達月くんからは、変わらず声が何一つ聞こえずに私の目をじっと見つめている。あまりにも見つめてくるものだから、私はたまらず目線を逸らして握っている左手を見つめた。


 「あと達月くん、手冷たすぎ。今更だけどめっちゃ冷たい。冷凍庫に入ってる保冷剤を触ったみたいだから」

 「いやいや、ちゃんと手だから。いつも通りの体温だから。他の人より体温低いだけだから」

 「私、逆に人より手が温かいと思ってるんだよね」


私がおどけて笑うと、彼の冷たい手が私の手に触れた。やっぱりすごく冷たいし、予想外の行動にとてもびっくりしているけれど、その手を離してほしくないという気持ちが一番強かった。私の手にずっと触れてていてほしい。

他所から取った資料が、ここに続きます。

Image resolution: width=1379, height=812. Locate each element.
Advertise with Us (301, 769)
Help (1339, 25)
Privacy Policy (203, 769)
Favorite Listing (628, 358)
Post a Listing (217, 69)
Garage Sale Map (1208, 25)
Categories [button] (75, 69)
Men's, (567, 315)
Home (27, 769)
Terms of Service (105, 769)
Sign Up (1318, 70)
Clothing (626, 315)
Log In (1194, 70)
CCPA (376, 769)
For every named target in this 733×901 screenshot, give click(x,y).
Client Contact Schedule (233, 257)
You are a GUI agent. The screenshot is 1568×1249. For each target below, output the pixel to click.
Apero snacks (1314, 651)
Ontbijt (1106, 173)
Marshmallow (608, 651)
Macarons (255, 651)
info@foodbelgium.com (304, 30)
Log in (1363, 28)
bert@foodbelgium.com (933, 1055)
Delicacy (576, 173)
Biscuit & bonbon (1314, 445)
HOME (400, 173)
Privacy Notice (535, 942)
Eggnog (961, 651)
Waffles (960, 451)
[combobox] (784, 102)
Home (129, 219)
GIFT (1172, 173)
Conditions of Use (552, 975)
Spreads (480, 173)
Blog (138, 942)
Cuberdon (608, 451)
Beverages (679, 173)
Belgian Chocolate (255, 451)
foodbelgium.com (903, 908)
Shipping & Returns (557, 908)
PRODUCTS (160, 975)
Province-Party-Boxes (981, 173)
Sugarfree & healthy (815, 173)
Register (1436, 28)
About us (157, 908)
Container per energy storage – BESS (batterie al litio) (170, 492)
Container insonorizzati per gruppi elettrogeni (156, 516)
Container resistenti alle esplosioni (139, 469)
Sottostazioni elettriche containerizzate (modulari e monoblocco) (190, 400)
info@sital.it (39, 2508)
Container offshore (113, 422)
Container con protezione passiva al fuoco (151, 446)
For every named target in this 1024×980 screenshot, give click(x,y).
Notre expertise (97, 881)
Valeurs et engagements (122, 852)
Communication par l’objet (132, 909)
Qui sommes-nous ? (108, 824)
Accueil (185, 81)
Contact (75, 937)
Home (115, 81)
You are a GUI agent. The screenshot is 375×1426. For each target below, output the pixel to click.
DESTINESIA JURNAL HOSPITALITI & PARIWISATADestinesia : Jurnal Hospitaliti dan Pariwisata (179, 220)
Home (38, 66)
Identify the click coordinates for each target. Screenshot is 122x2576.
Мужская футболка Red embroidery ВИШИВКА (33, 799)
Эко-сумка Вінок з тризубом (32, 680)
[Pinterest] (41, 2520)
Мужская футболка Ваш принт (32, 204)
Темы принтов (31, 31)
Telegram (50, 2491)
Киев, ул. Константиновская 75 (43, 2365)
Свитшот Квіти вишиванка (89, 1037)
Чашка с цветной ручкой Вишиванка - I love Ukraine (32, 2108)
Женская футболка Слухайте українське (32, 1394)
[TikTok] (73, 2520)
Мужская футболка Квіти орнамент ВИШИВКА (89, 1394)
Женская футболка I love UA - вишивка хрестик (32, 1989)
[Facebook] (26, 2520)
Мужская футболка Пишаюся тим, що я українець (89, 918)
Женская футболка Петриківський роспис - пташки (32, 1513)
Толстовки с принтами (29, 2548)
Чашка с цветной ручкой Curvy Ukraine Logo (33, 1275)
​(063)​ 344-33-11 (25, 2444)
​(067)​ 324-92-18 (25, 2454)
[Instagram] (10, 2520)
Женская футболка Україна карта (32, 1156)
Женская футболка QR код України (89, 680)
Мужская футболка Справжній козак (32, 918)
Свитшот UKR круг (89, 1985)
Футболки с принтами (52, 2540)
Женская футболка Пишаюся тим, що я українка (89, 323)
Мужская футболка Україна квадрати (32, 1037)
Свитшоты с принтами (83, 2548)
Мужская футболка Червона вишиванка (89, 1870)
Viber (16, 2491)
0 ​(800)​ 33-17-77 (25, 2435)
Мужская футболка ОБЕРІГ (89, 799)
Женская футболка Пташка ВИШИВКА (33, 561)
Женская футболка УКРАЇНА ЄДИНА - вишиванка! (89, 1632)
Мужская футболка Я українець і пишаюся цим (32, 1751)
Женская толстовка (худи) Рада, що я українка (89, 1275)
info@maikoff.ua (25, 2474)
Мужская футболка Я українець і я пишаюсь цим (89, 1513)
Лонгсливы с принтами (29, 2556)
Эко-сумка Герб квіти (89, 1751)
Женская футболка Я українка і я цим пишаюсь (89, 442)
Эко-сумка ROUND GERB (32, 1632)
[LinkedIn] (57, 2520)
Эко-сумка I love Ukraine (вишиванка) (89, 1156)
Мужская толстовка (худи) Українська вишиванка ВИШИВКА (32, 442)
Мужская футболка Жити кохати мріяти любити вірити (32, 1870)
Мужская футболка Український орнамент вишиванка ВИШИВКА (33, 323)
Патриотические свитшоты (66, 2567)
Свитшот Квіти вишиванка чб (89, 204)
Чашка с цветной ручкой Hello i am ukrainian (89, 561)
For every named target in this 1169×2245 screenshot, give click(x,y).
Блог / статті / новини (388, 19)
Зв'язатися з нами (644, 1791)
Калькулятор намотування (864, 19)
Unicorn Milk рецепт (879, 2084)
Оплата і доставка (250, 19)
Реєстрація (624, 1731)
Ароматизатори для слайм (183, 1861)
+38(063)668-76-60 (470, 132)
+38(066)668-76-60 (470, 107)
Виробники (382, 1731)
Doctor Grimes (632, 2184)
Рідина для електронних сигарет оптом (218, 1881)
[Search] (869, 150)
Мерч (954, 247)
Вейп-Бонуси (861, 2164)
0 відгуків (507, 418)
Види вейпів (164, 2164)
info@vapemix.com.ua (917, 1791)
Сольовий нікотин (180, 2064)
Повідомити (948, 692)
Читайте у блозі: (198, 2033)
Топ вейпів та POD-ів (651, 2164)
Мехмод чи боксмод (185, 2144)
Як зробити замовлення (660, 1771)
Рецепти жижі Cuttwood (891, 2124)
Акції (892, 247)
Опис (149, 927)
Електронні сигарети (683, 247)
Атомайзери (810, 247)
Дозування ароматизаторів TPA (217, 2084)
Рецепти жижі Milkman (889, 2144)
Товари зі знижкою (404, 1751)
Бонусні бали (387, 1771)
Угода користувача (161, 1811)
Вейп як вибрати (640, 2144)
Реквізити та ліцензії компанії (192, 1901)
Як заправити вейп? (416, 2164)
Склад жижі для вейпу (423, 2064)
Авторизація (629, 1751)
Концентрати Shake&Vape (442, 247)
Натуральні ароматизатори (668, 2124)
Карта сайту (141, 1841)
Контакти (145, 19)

 「うん、確かにめちゃくちゃ温かいね。冬場もこれくらい温かいの?」

 「うん。1年中、この温かさを提供出来ますよ」

 「冬場のそれはだいぶありがたい」

 「そうでしょ」


ふふっと笑った彼の手が少しずつ温かくなっている気がする。まるで彼の優しさや温もりが少しずつ私たちに慣れてきてくれているのかもしれない。そう思うと、私は舞い上がってしまいそうになるほど嬉しかった。


 「夏場のそれは避けたいけど」

 「しのごの言っちゃダメ」

 「ごめんなさい」

 「……あはは!」

 「え? 笑いは狙ってないよ?」

 「ううん。そうじゃないの。何かおもしろくて」


私が笑うと、つられるように彼も笑顔になった。その笑顔は本当に自然でリラックスしていて、彼をもっと笑わせたくなった。


 「……変な人」

 「私は変な人だよ。知らなかった?」

 「まさか。ずっと前から知ってたよ。まぁ大体、この場所に来ちゃってる時点で変な人だからね。普通の人はこんな場所に来ない。てか、来れない」

 「変な人を受け入れてくれてる人も私の目の前にいるけど」

 「もちろん僕も変な人だよ」

 「おぉ? 珍しく素直だね。達月くん」

 「感謝を伝えてるつもりなんだ」

 「感謝? それは伝わらないかも」


じんわりと温かくなった彼の手がゆっくりと離れて、彼は物音をひとつも立てずに椅子から立ち上がった。彼が動いた瞬間、私の鼻に再び彼の身に纏う、石けんのようなにおいが鼻に届いた。さっき彼と触れ合っていたことを改めて認識すると、遅れてくるように私の心臓の動きが少しずつ早くなった。